### Texte fourni:
%%

Fierté du régime soviétique, le cosmodrome a pendant une décennie était un projet secret. Il fut désigné sous de nombreux noms secrets comme Leninsk, et n’avait pas d’adresse postale. C’est avec l’exploit de Yuri Gagarine que la nécessité d’un nom s’est faite sentir, notamment pour contenter la presse soviétique et internationale. Pour tromper les journalistes, Moscou fait le choix d’utiliser le nom de Baïkonour, bien que le site soit à 320 km de la ville, pour garder la localisation exacte secrète, en particulier contre les espions américains. Cela marche un temps mais le site est découvert peu de temps lorsque les nouveaux satellites américains sont désormais en orbite. Baïkonour est une couverture mais le site adopte officiellement le toponyme en 1995. Il y a désormais deux Baïkonour au Kazakhstan. En outre, la ville adjacente est elle-aussi appelé Baïkonour.

%%

### Travail demandé:
1: Indiquez si chacune des affirmations suivantes concorde avec le texte sur le cosmodrome de Baïkonour, en répondant par oui ou par non et en citant les mots du texte qui tranchent. (a) Le site porte officiellement le nom de Baïkonour depuis 1995. (b) Le cosmodrome disposait d'une adresse postale lorsqu'il était un projet secret. (c) Le nom de Baïkonour a été retenu pour tromper les journalistes.
2: Rédigez la suite du texte sur le cosmodrome de Baïkonour à partir de sa dernière phrase.
Les données qui suivent sont un matériau distinct du texte sur le cosmodrome de Baïkonour.

### Données répertoriées:
%%

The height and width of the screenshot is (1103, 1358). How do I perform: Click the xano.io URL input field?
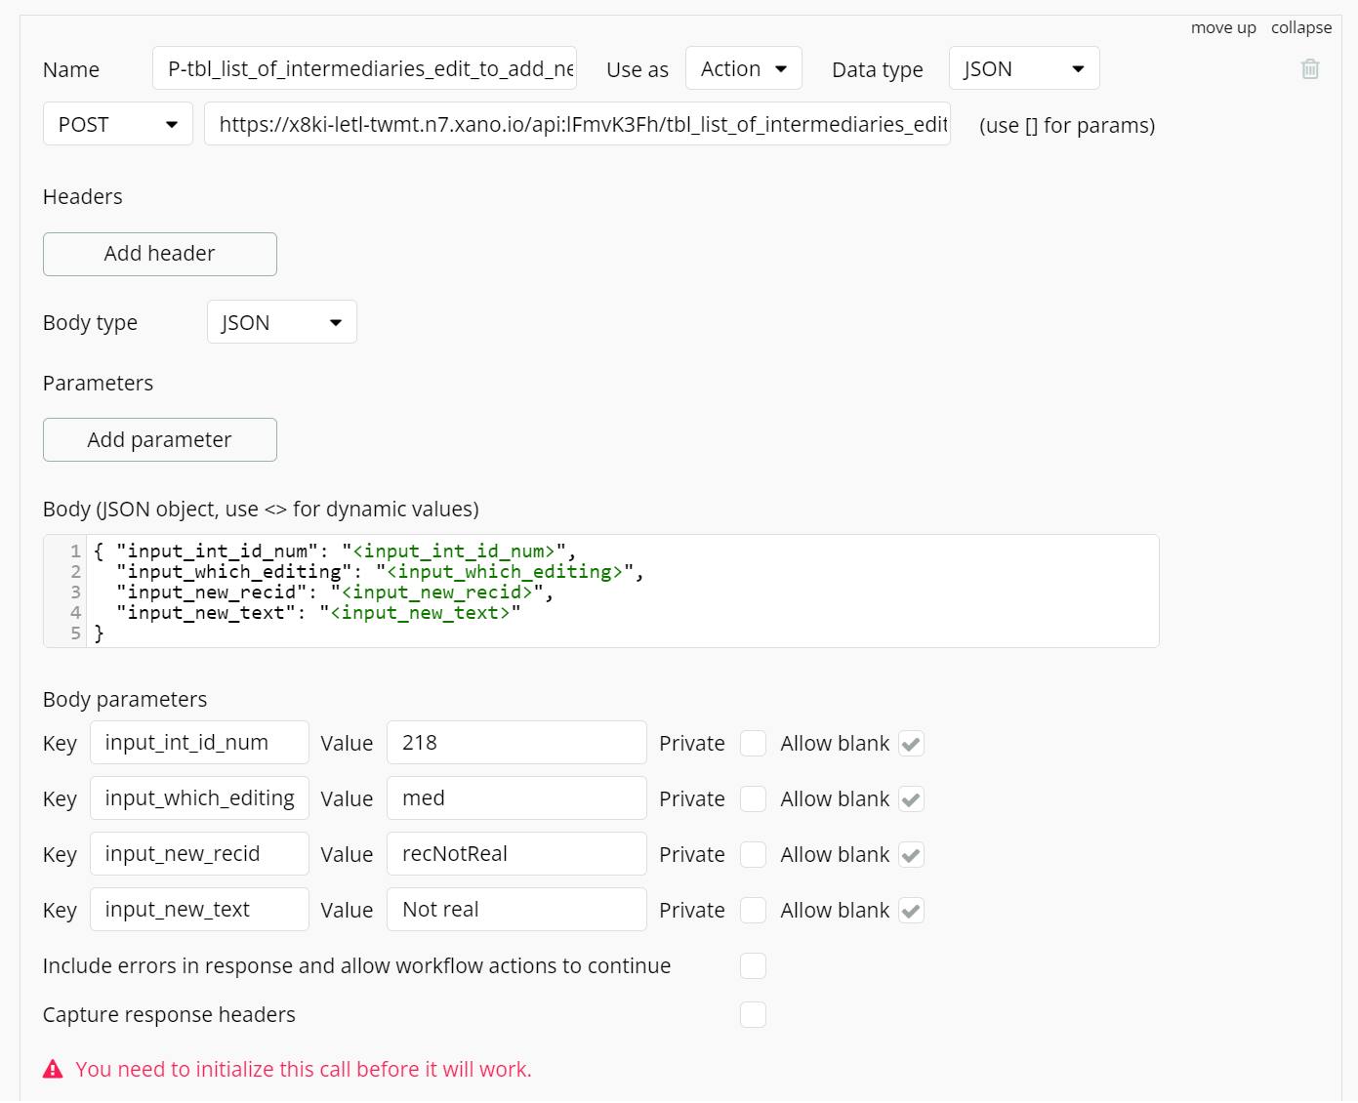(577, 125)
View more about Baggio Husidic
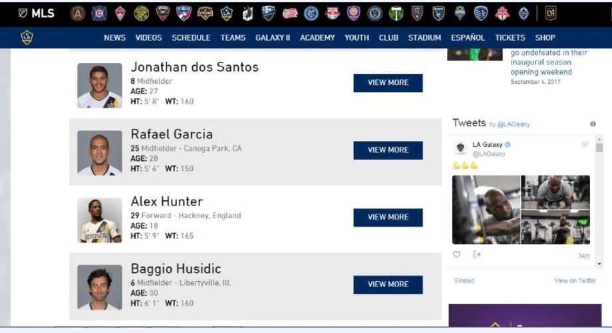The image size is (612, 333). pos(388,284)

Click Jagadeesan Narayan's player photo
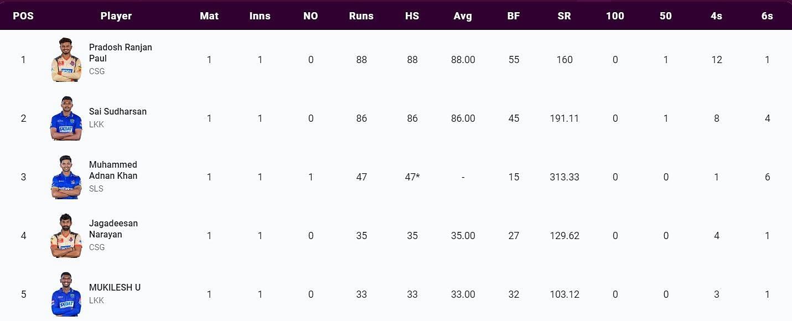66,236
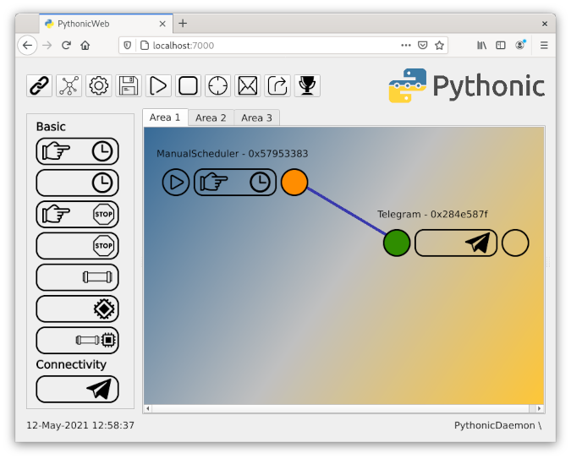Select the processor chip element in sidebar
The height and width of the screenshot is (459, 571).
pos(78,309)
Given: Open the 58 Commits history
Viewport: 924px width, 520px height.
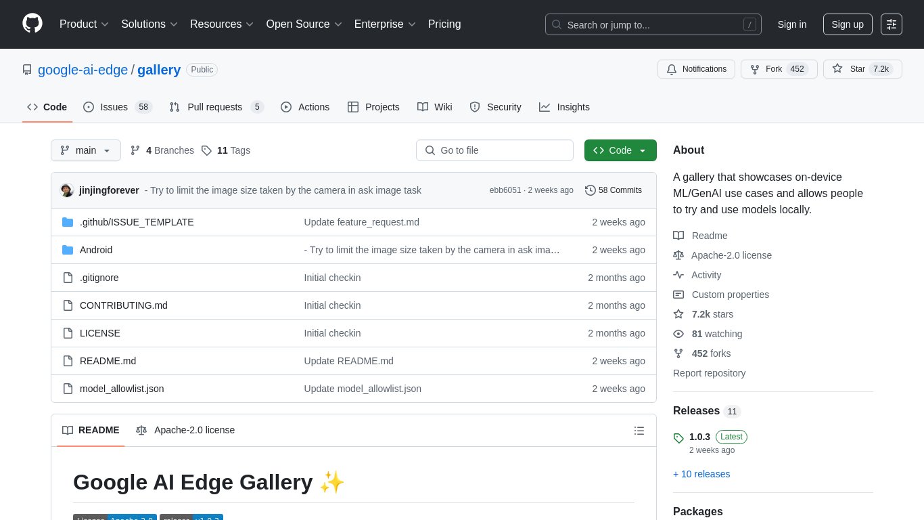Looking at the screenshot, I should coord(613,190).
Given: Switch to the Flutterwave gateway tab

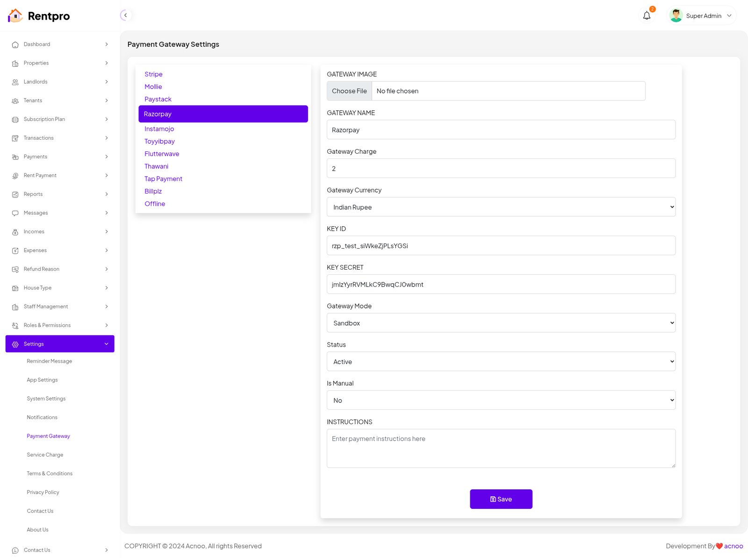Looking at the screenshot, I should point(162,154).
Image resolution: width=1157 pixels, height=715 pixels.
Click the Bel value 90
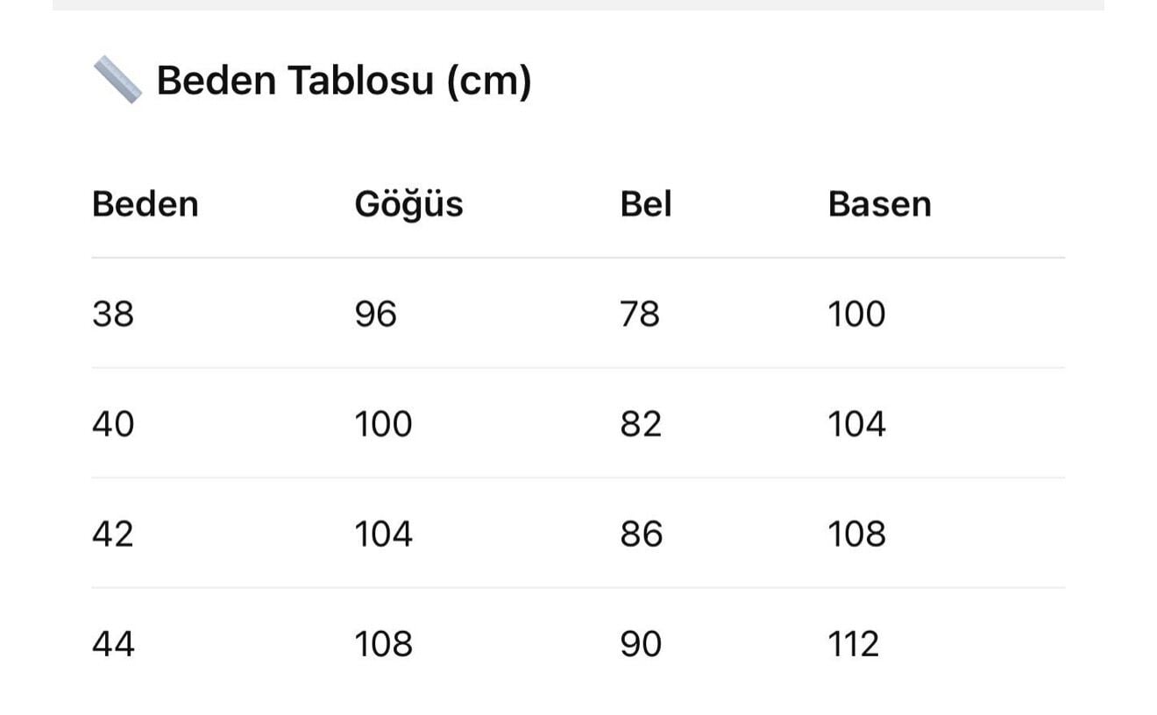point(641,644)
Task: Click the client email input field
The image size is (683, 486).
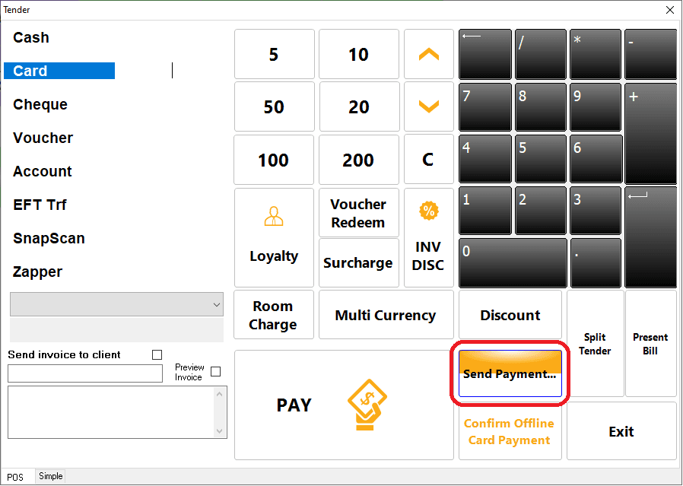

%%

### Réponses attendues:
1:
(a) Oui : « le site adopte officiellement le toponyme en 1995 ».
(b) Non : « et n’avait pas d’adresse postale ».
(c) Oui : « Pour tromper les journalistes, Moscou fait le choix d’utiliser le nom de Baïkonour ».

2:
Les conséquences de la geurre froide et le destin du cosmodrome

Le cosmodrome a évolué en même temps que la guerre froide. Après une remarquable évolution lors de la course à l’espace dans les années 1960 et au réarmement durant les années 1980 avec le projet américain Star Wars sous la présidence de Ronald Reagan, le site périclite au moment de l’éclatement de l’URSS. La majorité des pas de tir et des complexes sont abandonnés et la ville est désertée par les travailleurs après 1991 à cause d’une détérioration des conditions de vie sur place. De 100 000 personnes, elle passe à 20 000. De plus, la population était majoritairement russe et fut ainsi rapatriée en Russie lorsque le Kazakhstan devient indépendant en décembre 1991. Cependant, la présence d’un cosmodrome russe en territoire kazakh pose des problèmes géopolitiques, en particulier de souveraineté. Après des années de négociations, un accord de location est conclu en 1994 entre les deux pays. En échange de 100 millions d’euros chaque année, la Russie obtient la propriété du cosmodrome jusqu’en 2050.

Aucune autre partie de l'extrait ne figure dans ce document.